"Model minyak goreng begini apa kita tetap pertahankan? Sudah mau empat tahun, waktu itu 2022, 2023, 2024, dan sekarang 2025. Ini sudah menyalahkan regulasi. [...] Jadi sudah tidak ada kompetisi," tutur Sahat.
Sahat juga turut menyinggung Komisi Pengawas Persaingan Usaha (KPPU) untuk menekankan pentingnya kompetisi pasar. Ini juga sejalan dengan Undang-undang Nomor 5 Tahun 1999 tentang Larangan Praktik Monopoli dan Persaingan Usaha Tidak Sehat.
Meski tujuan peluncuran MinyaKita untuk melakukan stabilisasi harga dan operasi di pasar, namun nyatanya harga minyak goreng dalam negeri kerap masih tinggi. Apalagi, kata Sahat, Indonesia juga merupakan negara produsen minyak sawit terbesar dunia.
"Ini sebuah ironi. Kita produsen terbesar, kenapa harga minyak goreng kita tinggi? Jadi kalau saya berpendapat, pemerintah yang harus membuat regulasi, bahwa produk minyak untuk domestik harusnya dibedakan dengan minyak untuk ekspor,” kata Sahat.
Libatkan Kementerian Sosial
Selain itu, Sahat mengatakan, rencana penggantian MinyaKita melalui skema BLT tersebut mesti juga melibatkan Kementerian Sosial, sebagai penyalur utama bantuan untuk masyarakat miskin tersebut.
Berdasarkan data Badan Pusat Statistik (BPS), Indonesia saat ini memiliki jumlah penduduk mencapai 281,6 juta jiwa. Sebanyak 25,4 juta jiwa atau 9,03% diantaranya berada dalam kategori berpendapatan rendah.
"BLT itu daftarnya kan ada di Departemen Sosial, ya kita berikan ke Departemen Sosial," ujar dia.

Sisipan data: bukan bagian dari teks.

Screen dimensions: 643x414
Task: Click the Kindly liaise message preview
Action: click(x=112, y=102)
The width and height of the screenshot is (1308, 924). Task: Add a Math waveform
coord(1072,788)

Dia juga lantas mengasumsikan kebutuhan minyak goreng per kapita per tahun di Indonesia sekitar 8 kilogram (kg). Jika merujuk pada data BPS itu, maka akan membutuhkan sekitar 100 ribu ton per tahun.
Tak Bebani APBN
Sahat menegaskan, pendanaan usulan program ini juga tidak perlu membebani anggaran pemerintah.
Dana bisa berasal dari pungutan ekspor minyak sawit yang dikelola oleh Badan Pengelola Dana Perkebunan (BPDP) melalui pungutan sebesar US$1. Namun, dia tak mengelaborasi pungutan tersebut merujuk pada pajak, biaya lain, atau denda.

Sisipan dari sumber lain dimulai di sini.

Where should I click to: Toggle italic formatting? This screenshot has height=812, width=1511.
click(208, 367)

"Dananya dari mana? Tidak usah dari pemerintah, itu dari levy saja kita ambil. Bahwa pemerintah akan menarik levy, misalnya sebesar US$1. Itu kita tahu lah tujuannya itu untuk apa," ujar Sahat.

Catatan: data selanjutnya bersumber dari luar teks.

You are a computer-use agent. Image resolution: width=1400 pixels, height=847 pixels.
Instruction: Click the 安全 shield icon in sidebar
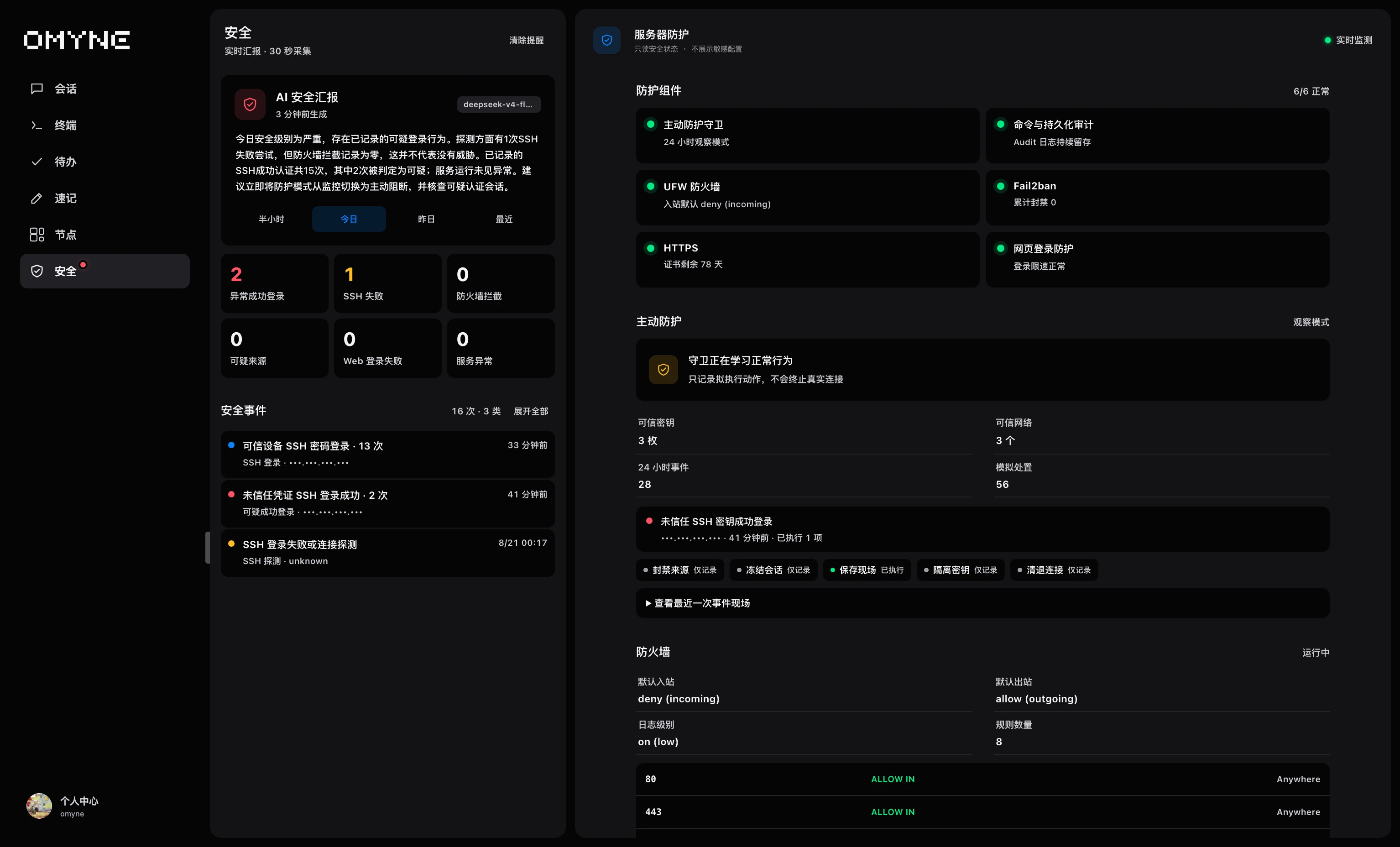[x=37, y=271]
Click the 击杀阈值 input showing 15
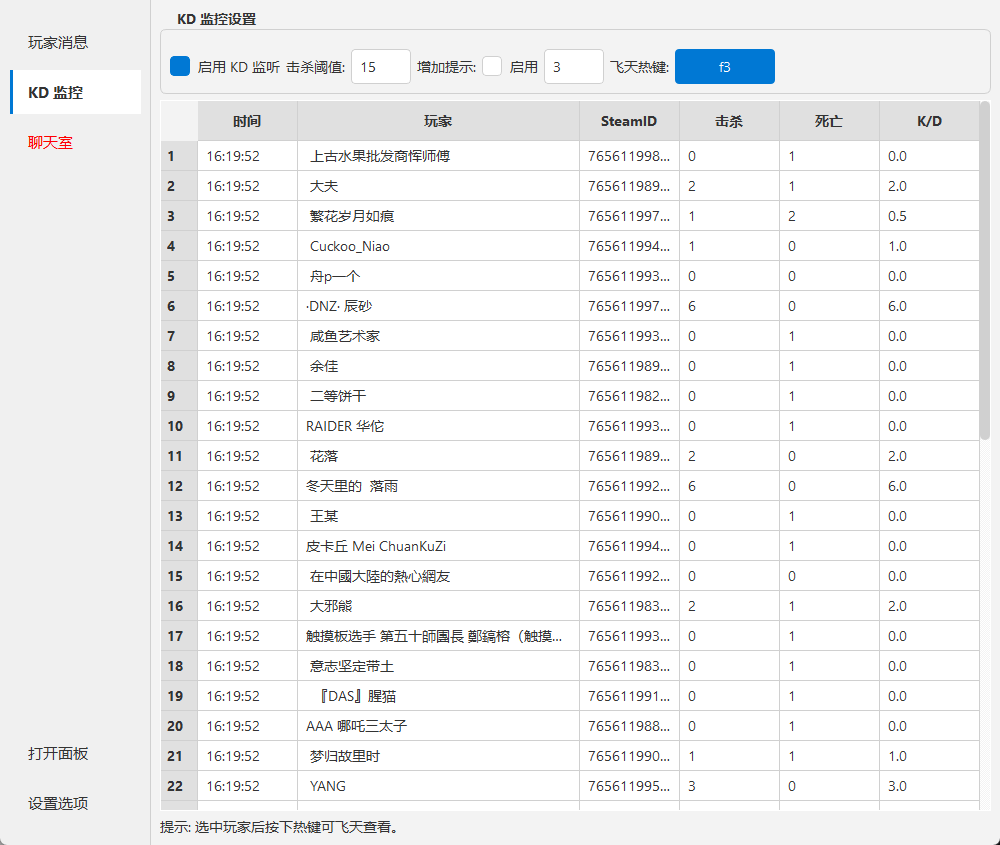This screenshot has width=1000, height=845. [x=380, y=66]
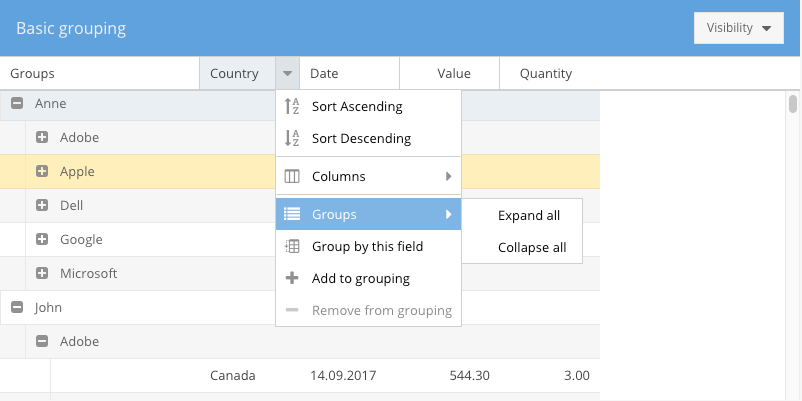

"Minyak mentah atau crude palm oil (CPO) untuk kebutuhan domestik harus di level harga yang lebih rendah, karena kita lah sumber yang tertinggi. Nah, minyak untuk ekspor itu juga harus diregulasikan, jangan diserahkan kepada perusahaan asing untuk mengatur harga kita," imbuhnya.